A. Diabetic arthropathy (Correct Answer)
B. Rheumatoid arthritis
C. Tertiary syphilis
D. Calcium pyrophosphate arthropathy
E. Reactive arthritis
Explanation: ***Diabetic arthropathy***
- This patient's long-standing **diabetes mellitus** and presence of **peripheral neuropathy** (decreased sensation on monofilament testing) strongly predispose him to **Charcot arthropathy**, a form of diabetic arthropathy.
- The classic presentation includes painless swelling, **collapse of the midfoot arch** (rocker-bottom foot), prominent malleoli, and sometimes a **plantar ulcer**, all of which are present in this patient.
*Rheumatoid arthritis*
- Rheumatoid arthritis typically presents with **bilateral, symmetrical polyarthritis**, usually affecting smaller joints of the hands and feet, and often has morning stiffness. This patient has unilateral foot swelling.
- While his mother had RA, his presentation with painless swelling, neuropathy, and specific foot deformities points away from typical RA.
*Tertiary syphilis*
- Tertiary syphilis can cause **Charcot joints (neuroarthropathy)**, similar to diabetes, but the patient's presentation is more consistent with diabetic complications given his medical history.
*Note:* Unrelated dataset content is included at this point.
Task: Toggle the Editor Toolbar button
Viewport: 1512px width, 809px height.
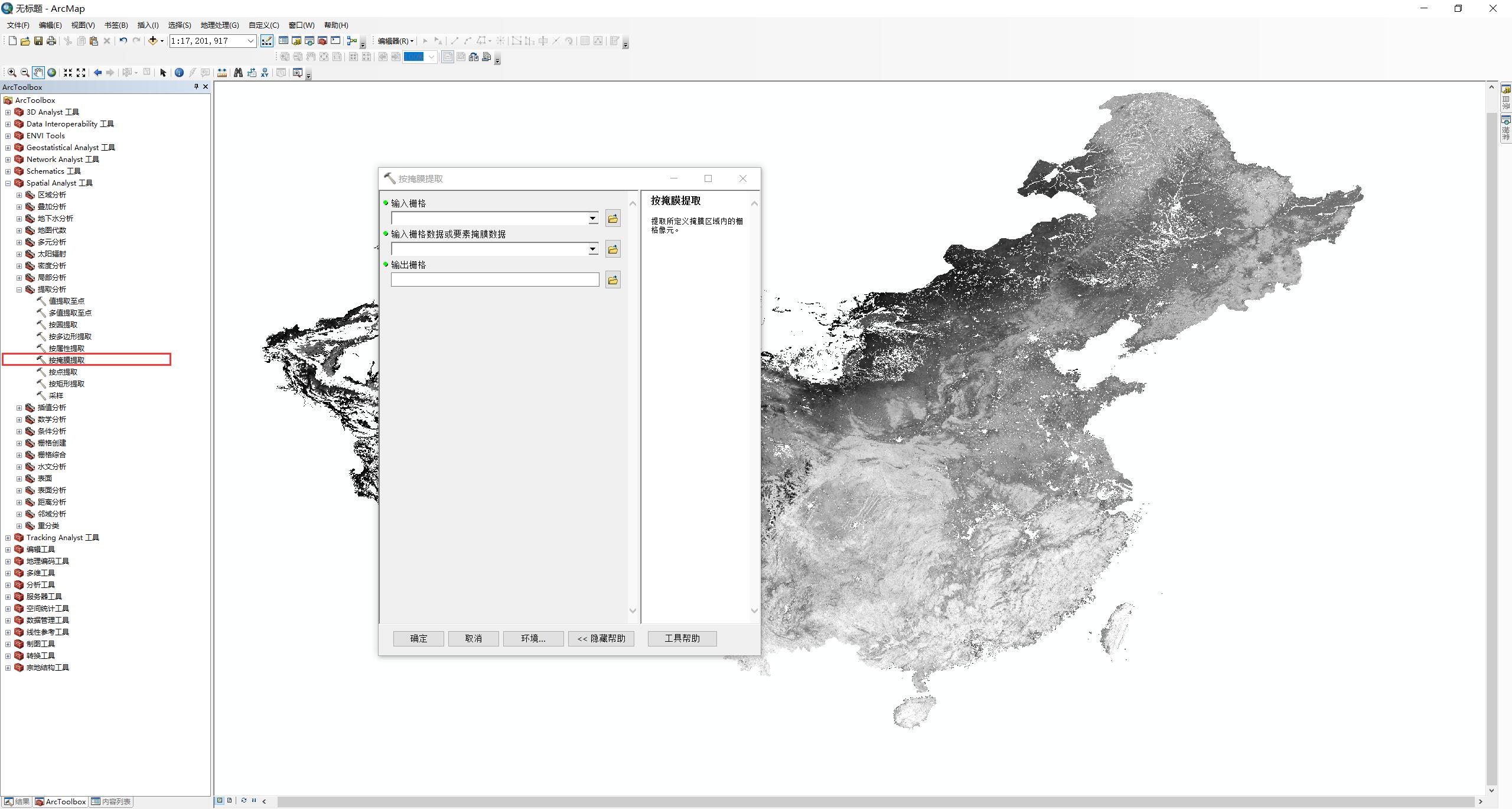Action: [x=267, y=41]
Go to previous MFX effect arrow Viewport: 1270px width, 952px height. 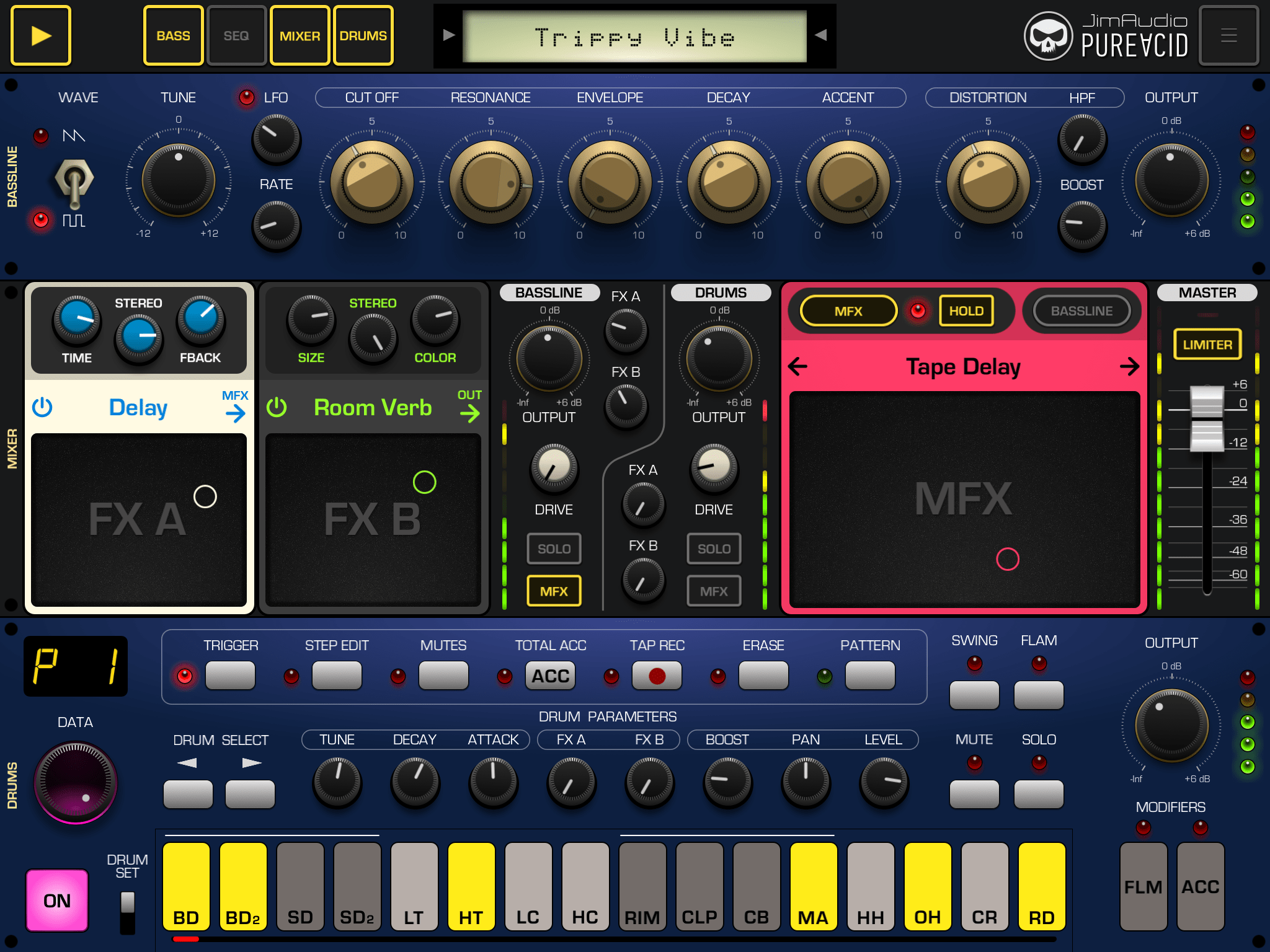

- Although the patient has a history of inconsistent condom use, there are no other symptoms suggestive of syphilis such as **tabes dorsalis** or **gummas**.
*Calcium pyrophosphate arthropathy*
- This condition (pseudogout) is caused by the deposition of **calcium pyrophosphate crystals** in joints and typically presents with acute, painful inflammation.
- The patient's swelling has been painless and chronic, and imaging would be needed to confirm crystal deposition, which is not suggested by the clinical picture.
*Reactive arthritis*
- Reactive arthritis typically presents as an **acute inflammatory oligoarthritis** often following a genitourinary or gastrointestinal infection, and is usually painful.
- While the patient has a history of inconsistent condom use, there are no symptoms of a preceding infection (e.g., urethritis, conjunctivitis, diarrhea) and the chronic, painless nature of the swelling is inconsistent with reactive arthritis.